Macular and optic nerve head optical coherence tomography (OCT) scans of 20 patients with acute A-AION secondary to giant cell arteritis (biopsy-proven), 20 patients with acute NA-AION, and 20 control subjects were acquired with Heidelberg Spectralis (Heidelberg Engineering, Heidelberg, Germany). Images were binarized using the ImageJ software, and total choroid area (TCA), luminal area (LA) and stromal area (SA) were segmented. The main outcome measure was CVI, defined as the ratio of LA to TCA. A one-way ANOVA test was used to compare macular and peripapillary CVI among groups. An ANCOVA was run to determine the differences in macular and peripapillary CVI among groups after adjusting for age.
Patients with A-AION showed a significantly lower macular and peripapillary CVI compared to both patients with NA-AION (respectively, 67.17±2.35 vs 69.66±4.18, P=0.048; 63.51±3.29 vs 67.67±3.07, P<0.001) and control subjects (respectively, 67.17±2.35 vs 70.00 ± 2.95, P=0.021; 63.51±3.29 vs 68.69 ± 3.19, P=0.002) (Figure 1). Conversely, no significant difference in macular and peripapillary CVI was found between patients with NA-AION and controls (respectively, P=0.942 and P = 0.570). After adjustment for age, the difference of peripapillary CVI among groups remained statistically significant (P<0.001), while the difference in macular CVI did not (P=0.060).Figure 1. Macular and optic nerve head OCT in a representative patient with A-AION (Part A and C), and in a representative control subject (Part B and D). Red lines represent the TCA; yellow lines represent the LA; CVI was defined as LA/TCA.
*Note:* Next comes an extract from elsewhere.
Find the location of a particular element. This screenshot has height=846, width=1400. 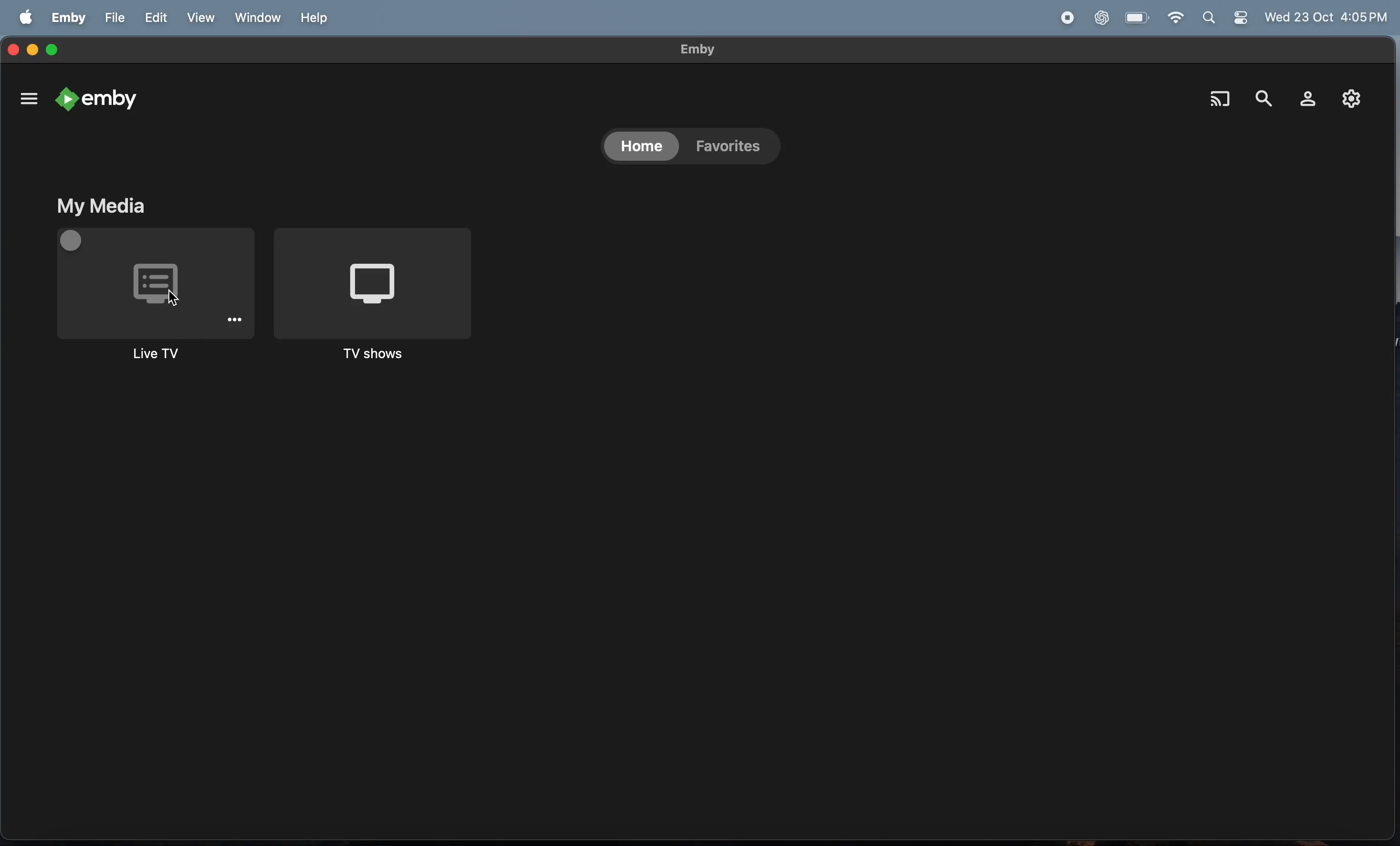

Macular and peripapillary CVI are reduced in patients with A-AION. These parameters may be useful to evaluate quantitatively choroidal vascular dysfunction in A-AION, serving as a new additional diagnostic tool to distinguish A-AION from NA-AION.
This abstract was presented at the 2019 ARVO Annual Meeting, held in Vancouver, Canada, April 28 - May 2, 2019.